Je voudrais pouvoir l’incérer à mon cours en Anglais.
Auriez vous une version traduite?
Bien à vous
Albert Jobbé duval
Merci Albert pour vos retours élogieux.
Nous n’avons pas de version en anglais de l’article car, c’est une écriture singulière de Lionel Simonot en français.
Bonne fin de journée.
Bonjour,
Merci beaucoup pour votre message.
Il s’agit effectivement d’un article original, en français donc.
Vous pourrez trouver toutefois quelques éléments dans la publication suivante en anglais, sur un sujet plus spécifique :
https://www.researchgate.net/publication/349762423_Optimization_of_monochromatic_primaries_in_RGB_system_On_the_specific_question_of_purples
Grand merci pour vos articles « éclairants » pour des néophytes…
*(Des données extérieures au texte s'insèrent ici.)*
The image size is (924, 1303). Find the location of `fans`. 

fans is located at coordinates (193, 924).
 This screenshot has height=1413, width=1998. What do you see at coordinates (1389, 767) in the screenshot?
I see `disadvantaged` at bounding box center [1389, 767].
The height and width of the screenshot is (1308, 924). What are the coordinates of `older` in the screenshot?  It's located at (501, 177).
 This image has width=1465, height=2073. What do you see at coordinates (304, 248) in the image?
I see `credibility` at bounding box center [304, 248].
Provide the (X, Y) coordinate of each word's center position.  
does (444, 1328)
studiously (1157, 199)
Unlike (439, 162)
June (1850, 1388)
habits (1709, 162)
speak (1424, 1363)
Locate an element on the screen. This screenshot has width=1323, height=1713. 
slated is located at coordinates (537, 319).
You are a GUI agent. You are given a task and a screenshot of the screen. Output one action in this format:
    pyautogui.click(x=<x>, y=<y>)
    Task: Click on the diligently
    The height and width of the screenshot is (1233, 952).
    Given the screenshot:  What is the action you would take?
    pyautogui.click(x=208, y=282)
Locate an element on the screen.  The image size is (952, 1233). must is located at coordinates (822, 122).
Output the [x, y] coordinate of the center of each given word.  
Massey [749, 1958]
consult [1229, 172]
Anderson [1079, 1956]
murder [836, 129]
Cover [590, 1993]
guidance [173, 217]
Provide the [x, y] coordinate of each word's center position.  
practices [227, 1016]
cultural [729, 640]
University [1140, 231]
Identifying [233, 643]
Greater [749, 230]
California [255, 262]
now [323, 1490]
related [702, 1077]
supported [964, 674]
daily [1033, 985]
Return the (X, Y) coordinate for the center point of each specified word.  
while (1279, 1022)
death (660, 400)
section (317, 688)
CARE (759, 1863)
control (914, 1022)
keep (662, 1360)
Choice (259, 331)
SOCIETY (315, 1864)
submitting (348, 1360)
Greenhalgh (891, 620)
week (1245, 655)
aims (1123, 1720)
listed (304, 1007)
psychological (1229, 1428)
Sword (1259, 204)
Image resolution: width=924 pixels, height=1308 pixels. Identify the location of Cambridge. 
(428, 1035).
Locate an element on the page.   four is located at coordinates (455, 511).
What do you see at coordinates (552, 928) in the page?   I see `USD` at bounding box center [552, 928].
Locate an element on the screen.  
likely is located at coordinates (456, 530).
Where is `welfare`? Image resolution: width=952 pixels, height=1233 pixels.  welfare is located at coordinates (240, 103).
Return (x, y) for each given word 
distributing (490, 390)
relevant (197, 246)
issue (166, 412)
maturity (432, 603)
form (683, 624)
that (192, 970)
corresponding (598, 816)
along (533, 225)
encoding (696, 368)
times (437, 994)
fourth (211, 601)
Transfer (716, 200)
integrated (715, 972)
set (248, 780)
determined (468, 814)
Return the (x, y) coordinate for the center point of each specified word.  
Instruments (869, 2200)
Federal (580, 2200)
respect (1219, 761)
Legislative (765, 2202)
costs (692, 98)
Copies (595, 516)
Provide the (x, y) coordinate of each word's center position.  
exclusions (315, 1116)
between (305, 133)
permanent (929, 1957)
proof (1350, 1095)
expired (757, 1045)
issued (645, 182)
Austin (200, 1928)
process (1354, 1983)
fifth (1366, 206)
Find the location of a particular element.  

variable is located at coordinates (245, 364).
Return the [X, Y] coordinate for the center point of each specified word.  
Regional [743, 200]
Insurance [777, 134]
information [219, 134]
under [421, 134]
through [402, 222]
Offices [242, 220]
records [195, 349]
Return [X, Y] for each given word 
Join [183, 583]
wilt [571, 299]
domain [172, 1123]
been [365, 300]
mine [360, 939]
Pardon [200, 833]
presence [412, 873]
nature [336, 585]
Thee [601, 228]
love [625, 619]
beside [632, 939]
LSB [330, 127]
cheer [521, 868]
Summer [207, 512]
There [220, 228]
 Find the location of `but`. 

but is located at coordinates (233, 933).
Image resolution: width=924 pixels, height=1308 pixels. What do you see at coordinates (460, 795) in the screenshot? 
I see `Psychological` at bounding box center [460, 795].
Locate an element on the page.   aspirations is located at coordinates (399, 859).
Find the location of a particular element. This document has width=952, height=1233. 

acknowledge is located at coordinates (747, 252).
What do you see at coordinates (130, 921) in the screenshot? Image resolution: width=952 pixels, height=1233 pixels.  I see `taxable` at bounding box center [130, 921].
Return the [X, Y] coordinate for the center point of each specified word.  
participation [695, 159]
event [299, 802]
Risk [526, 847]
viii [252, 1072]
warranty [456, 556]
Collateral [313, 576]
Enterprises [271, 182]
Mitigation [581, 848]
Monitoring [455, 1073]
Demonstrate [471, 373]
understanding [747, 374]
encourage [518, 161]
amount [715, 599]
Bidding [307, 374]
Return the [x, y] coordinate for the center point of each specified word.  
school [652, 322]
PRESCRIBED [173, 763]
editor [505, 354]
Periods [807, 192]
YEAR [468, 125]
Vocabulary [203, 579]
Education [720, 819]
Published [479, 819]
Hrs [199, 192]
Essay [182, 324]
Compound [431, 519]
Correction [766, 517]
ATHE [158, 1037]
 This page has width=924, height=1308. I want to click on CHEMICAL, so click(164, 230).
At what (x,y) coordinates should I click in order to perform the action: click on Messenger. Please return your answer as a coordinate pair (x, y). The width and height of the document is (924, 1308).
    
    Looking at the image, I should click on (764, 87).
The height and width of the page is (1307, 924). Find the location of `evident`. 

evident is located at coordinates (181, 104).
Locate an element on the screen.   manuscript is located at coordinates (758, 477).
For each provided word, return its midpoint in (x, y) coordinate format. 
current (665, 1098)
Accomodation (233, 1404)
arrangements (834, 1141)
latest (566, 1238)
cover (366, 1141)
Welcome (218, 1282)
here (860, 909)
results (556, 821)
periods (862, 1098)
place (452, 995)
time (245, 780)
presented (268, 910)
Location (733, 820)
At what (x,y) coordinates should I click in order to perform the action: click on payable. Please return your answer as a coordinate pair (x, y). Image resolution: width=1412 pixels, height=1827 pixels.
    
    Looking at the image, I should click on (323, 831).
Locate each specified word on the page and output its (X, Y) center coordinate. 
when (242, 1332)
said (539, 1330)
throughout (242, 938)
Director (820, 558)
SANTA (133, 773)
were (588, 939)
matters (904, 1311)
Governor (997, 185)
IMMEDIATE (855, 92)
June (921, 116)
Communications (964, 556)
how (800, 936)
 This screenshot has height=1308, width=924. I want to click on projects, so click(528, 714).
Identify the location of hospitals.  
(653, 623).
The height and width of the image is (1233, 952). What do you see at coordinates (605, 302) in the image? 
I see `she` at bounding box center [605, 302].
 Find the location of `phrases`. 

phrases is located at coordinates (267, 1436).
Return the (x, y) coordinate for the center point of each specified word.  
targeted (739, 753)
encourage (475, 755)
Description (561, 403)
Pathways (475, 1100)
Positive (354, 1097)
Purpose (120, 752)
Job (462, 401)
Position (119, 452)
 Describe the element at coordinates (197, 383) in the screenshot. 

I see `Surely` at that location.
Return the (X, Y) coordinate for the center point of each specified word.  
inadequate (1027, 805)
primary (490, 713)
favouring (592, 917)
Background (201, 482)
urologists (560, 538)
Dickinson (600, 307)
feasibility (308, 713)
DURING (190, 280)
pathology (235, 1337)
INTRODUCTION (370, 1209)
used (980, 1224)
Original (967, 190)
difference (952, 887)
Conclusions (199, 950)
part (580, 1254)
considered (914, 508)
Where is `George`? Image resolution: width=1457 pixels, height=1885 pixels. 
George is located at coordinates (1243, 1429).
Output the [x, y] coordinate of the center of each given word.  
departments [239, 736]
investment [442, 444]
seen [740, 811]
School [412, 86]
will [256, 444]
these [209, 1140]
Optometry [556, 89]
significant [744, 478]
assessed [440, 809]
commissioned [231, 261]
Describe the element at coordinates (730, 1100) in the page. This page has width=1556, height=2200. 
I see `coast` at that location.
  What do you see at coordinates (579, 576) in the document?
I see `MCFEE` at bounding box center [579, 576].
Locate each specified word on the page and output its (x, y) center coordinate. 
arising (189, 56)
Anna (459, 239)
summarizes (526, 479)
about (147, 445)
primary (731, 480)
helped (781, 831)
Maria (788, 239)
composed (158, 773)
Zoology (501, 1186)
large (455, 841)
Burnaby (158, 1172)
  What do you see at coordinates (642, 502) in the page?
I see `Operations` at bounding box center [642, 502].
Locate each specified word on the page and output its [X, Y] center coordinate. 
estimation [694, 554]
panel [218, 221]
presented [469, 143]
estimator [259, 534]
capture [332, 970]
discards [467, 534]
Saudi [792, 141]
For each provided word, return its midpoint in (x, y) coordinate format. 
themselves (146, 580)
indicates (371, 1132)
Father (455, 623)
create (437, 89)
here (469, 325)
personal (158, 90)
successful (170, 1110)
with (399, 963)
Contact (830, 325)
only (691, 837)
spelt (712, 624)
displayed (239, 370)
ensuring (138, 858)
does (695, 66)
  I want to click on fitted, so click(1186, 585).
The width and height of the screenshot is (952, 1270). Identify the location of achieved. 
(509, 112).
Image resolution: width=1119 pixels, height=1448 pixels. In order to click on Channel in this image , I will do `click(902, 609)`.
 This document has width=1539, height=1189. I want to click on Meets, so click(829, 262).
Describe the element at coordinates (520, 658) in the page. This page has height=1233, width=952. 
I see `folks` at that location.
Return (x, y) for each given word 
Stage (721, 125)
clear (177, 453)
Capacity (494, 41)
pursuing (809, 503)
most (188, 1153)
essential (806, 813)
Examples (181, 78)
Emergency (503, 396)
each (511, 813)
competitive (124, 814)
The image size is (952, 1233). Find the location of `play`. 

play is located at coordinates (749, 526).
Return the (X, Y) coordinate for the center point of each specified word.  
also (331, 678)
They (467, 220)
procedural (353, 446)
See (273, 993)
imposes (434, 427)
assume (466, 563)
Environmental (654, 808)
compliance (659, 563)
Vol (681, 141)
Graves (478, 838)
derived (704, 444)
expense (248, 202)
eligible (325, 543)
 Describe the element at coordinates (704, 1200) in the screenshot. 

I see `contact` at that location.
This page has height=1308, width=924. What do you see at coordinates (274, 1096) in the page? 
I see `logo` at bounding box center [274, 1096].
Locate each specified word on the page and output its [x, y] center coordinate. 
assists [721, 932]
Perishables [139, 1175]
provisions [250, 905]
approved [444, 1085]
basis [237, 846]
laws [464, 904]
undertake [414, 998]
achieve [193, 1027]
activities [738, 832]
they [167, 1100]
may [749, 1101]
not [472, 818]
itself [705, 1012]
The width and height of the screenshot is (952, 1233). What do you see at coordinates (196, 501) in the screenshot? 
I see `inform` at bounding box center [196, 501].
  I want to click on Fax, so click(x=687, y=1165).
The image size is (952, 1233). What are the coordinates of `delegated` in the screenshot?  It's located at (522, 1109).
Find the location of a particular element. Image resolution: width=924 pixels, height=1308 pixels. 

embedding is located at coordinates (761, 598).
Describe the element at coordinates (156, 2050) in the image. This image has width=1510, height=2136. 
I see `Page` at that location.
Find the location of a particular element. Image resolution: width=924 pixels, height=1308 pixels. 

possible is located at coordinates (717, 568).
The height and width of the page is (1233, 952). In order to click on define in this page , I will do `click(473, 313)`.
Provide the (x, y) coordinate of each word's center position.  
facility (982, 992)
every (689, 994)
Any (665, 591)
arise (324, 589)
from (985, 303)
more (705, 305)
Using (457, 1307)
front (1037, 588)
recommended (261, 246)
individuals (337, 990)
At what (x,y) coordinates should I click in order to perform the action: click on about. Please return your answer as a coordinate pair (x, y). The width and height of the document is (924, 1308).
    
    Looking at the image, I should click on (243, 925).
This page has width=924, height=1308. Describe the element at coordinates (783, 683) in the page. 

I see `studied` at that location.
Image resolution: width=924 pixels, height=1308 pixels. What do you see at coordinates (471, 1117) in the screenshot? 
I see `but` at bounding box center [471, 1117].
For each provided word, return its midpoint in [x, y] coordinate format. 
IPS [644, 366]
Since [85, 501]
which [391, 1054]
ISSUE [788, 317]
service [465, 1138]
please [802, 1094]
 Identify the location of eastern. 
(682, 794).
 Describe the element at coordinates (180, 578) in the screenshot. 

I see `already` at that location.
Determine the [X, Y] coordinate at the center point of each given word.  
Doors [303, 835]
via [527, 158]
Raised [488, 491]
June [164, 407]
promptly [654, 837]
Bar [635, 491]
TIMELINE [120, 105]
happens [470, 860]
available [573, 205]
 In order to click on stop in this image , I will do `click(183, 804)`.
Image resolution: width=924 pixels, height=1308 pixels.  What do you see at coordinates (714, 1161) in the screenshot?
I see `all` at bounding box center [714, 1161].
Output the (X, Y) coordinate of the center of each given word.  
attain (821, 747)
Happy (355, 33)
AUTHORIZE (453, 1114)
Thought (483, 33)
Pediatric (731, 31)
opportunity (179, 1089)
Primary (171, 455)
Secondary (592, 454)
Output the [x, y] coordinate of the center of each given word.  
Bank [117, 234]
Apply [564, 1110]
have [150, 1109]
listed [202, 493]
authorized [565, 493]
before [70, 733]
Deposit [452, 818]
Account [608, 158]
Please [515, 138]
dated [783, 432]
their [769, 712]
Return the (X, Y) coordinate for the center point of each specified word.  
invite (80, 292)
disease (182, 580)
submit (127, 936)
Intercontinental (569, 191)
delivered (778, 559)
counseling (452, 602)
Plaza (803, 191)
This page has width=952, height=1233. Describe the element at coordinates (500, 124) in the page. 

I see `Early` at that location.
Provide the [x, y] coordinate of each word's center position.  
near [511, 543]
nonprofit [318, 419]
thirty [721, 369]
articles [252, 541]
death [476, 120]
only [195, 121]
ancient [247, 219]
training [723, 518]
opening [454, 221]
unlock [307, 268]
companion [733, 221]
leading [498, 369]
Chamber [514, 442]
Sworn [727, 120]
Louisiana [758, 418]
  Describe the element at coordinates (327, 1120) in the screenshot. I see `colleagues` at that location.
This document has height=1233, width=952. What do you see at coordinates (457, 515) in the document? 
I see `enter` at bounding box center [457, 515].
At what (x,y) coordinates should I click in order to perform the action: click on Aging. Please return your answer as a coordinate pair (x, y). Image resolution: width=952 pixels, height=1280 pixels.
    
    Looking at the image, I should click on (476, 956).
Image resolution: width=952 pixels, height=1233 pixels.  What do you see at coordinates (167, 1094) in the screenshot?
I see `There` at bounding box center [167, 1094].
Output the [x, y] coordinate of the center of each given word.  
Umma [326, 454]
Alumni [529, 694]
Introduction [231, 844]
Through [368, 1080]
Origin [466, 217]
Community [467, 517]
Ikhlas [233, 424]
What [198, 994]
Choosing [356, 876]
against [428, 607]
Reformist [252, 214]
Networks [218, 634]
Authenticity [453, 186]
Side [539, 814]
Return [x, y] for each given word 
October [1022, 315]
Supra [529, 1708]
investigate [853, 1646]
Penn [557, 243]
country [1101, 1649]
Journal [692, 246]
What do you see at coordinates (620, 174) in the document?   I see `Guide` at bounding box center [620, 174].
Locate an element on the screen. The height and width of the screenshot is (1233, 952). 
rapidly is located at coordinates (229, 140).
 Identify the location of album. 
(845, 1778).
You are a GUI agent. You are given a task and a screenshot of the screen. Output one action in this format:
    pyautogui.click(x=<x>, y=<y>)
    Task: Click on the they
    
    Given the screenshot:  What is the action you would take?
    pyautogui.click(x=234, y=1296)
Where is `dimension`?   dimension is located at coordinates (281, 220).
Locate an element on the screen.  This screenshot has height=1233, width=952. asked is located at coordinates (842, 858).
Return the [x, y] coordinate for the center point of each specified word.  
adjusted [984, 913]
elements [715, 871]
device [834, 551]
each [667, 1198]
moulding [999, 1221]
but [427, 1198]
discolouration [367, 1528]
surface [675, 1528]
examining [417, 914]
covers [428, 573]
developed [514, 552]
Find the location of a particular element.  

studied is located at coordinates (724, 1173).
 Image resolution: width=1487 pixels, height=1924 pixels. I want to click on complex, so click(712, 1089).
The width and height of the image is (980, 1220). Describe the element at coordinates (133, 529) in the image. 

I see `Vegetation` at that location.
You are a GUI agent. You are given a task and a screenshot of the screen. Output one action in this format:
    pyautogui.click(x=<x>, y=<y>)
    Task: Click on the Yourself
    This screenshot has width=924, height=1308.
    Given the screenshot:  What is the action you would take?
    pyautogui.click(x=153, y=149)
Je suis peintre plasticienne et utilise depuis qques temps la fluorescence et phosphorescence, dans un travail de recherche, pour exprimer l’idée selon laquelle, dans l’univers, tout est déjà présent mais tout n’est pas visible pour autant…j’utilise donc la lumière noire. Je fais une exposition au mois de Juin, aussi pourrais-je me permettre de vous citer dans le texte que je prépare pour introduire cette approche?
Je reste dans l’attente de votre réponse.